- **Exercise**
Search the entries for the word "Open" and copy each line that has it.

[Saved data entries]
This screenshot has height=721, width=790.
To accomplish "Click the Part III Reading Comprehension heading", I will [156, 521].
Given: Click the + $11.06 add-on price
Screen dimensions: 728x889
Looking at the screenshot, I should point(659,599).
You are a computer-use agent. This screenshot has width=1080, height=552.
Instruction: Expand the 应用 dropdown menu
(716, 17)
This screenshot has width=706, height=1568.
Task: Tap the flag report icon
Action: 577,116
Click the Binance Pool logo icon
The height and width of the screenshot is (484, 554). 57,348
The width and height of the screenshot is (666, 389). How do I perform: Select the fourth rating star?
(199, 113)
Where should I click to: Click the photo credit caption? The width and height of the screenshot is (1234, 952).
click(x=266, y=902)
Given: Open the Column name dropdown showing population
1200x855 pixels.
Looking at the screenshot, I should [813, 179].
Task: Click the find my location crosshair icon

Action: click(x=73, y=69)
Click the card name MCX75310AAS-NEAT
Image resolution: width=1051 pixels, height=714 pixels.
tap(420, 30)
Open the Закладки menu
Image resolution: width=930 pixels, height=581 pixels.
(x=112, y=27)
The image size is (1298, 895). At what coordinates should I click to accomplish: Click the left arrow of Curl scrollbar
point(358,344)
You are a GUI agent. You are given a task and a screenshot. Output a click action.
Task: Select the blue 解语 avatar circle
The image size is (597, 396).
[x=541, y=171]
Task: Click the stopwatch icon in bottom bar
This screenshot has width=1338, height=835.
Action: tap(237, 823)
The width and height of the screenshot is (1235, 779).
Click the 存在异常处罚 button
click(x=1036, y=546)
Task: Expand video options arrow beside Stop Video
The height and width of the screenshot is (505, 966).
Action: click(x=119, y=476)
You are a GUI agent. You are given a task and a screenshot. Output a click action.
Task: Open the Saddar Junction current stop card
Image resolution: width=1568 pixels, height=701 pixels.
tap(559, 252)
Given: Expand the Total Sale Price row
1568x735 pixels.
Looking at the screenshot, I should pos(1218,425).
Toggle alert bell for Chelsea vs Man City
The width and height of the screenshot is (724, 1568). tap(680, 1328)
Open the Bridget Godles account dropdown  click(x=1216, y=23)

- **Task solution**
Given: Open the Column name dropdown showing population
Open the Закладки menu
Task: Open the Saddar Junction current stop card
Open the Bridget Godles account dropdown  click(x=1216, y=23)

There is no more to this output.